Desde que nacen, la manera en la que se relacionan los niños con su entorno es a través de la manipulación y la exploración. Todo lo observan, lo tocan, lo saborean… Todo lo sienten. Y es gracias a estas acciones como construyen su conocimiento sobre la realidad que les rodea. Tanto es así que Piaget se refería a los primeros años de vida como el periodo sensoriomotor.
Algo que caracteriza a esta forma de proceder son las denominadas reacciones circulares. Se trata de acciones que el niño repite una y otra vez, al principio por mero placer, pero después con un fin determinado: «observar qué pasa». Pero no se queda sólo ahí. Lo que le hace repetir es comprobar si sus hipótesis son ciertas. Unas hipótesis que surgen de las preguntas que se formulan durante la acción. Algo íntimamente relacionado con el juego.
Sin embargo, esto no es algo propio únicamente de los primeros años de vida. La manipulación desarrolla en todo momento un papel fundamental en el aprendizaje. Creo que nadie puede negar que aquello en lo que nos involucramos activamente resulta más significativo para nosotros. ¿Por qué? Porque se convierte en una vivencia, un acto en el que nosotros somos los protagonistas. Y no hay nada como vivir algo en primera persona. Como decía Confucio: «Me lo contaron y lo olvidé. Lo vi y lo entendí. Lo hice y lo aprendí».

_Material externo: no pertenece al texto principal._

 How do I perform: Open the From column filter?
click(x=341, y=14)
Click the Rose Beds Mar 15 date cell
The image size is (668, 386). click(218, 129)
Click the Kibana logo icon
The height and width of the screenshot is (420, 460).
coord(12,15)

Todo esto no es cosa de ahora. Autores como Pikler, Loris Malaguzzi, Steiner o Montessori ya recalcaban su importancia en el desarrollo hace años. Precisamente la pedagogía Montessori se caracteriza por el papel que otorga a la manipulación. Pero no hace falta ir a la teoría para comprobarlo. Solo tenemos que observarles en el día a día para darnos cuenta de que es así. ¿Verdad?
¿Qué más necesitamos para convencernos de ello?